* **EXERCISE AIM**
Reproduce the material that follows, keeping every line exactly as it is.

* **EXERCISE INPUTS**
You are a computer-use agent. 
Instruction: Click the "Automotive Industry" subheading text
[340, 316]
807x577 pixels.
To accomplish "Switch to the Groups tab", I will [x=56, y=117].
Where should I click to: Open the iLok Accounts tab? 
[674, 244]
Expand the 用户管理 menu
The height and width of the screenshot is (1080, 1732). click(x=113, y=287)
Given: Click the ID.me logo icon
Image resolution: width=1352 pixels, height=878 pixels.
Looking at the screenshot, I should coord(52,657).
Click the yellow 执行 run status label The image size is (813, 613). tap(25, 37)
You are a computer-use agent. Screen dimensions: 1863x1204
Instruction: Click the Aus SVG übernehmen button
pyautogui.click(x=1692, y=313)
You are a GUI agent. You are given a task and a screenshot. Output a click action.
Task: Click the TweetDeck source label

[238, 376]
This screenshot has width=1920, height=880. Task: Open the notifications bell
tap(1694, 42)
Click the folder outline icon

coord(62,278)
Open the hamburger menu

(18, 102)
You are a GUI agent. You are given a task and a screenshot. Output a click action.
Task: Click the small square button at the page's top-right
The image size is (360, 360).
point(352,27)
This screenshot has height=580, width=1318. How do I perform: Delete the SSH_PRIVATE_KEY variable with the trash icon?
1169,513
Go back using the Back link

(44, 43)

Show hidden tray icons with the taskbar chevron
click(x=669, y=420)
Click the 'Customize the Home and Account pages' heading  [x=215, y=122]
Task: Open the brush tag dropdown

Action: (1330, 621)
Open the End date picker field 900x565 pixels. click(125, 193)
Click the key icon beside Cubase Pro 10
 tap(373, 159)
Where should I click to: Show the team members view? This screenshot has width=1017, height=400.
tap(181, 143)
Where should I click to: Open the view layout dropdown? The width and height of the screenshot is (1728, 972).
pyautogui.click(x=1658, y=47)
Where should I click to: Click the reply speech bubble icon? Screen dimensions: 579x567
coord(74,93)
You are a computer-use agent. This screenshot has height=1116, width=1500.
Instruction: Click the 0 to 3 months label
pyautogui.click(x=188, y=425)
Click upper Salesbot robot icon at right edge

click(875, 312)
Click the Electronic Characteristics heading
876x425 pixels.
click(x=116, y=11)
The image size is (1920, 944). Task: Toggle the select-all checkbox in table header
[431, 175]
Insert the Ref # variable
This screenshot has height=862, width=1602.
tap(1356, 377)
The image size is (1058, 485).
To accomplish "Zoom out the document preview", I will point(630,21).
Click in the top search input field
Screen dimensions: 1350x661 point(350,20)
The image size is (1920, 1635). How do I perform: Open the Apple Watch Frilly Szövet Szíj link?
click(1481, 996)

* **REPLY TO THE EXERCISE**
You are a computer-use agent. 
Instruction: Click the "Automotive Industry" subheading text
[340, 316]
807x577 pixels.
To accomplish "Switch to the Groups tab", I will [x=56, y=117].
Where should I click to: Open the iLok Accounts tab? 
[674, 244]
Expand the 用户管理 menu
The height and width of the screenshot is (1080, 1732). click(x=113, y=287)
Given: Click the ID.me logo icon
Image resolution: width=1352 pixels, height=878 pixels.
Looking at the screenshot, I should coord(52,657).
Click the yellow 执行 run status label The image size is (813, 613). tap(25, 37)
You are a computer-use agent. Screen dimensions: 1863x1204
Instruction: Click the Aus SVG übernehmen button
pyautogui.click(x=1692, y=313)
You are a GUI agent. You are given a task and a screenshot. Output a click action.
Task: Click the TweetDeck source label

[238, 376]
This screenshot has width=1920, height=880. Task: Open the notifications bell
tap(1694, 42)
Click the folder outline icon

coord(62,278)
Open the hamburger menu

(18, 102)
You are a GUI agent. You are given a task and a screenshot. Output a click action.
Task: Click the small square button at the page's top-right
The image size is (360, 360).
point(352,27)
This screenshot has height=580, width=1318. How do I perform: Delete the SSH_PRIVATE_KEY variable with the trash icon?
1169,513
Go back using the Back link

(44, 43)

Show hidden tray icons with the taskbar chevron
click(x=669, y=420)
Click the 'Customize the Home and Account pages' heading  [x=215, y=122]
Task: Open the brush tag dropdown

Action: (1330, 621)
Open the End date picker field 900x565 pixels. click(125, 193)
Click the key icon beside Cubase Pro 10
 tap(373, 159)
Where should I click to: Show the team members view? This screenshot has width=1017, height=400.
tap(181, 143)
Where should I click to: Open the view layout dropdown? The width and height of the screenshot is (1728, 972).
pyautogui.click(x=1658, y=47)
Where should I click to: Click the reply speech bubble icon? Screen dimensions: 579x567
coord(74,93)
You are a computer-use agent. This screenshot has height=1116, width=1500.
Instruction: Click the 0 to 3 months label
pyautogui.click(x=188, y=425)
Click upper Salesbot robot icon at right edge

click(875, 312)
Click the Electronic Characteristics heading
876x425 pixels.
click(x=116, y=11)
The image size is (1920, 944). Task: Toggle the select-all checkbox in table header
[431, 175]
Insert the Ref # variable
This screenshot has height=862, width=1602.
tap(1356, 377)
The image size is (1058, 485).
To accomplish "Zoom out the document preview", I will point(630,21).
Click in the top search input field
Screen dimensions: 1350x661 point(350,20)
The image size is (1920, 1635). How do I perform: Open the Apple Watch Frilly Szövet Szíj link?
click(1481, 996)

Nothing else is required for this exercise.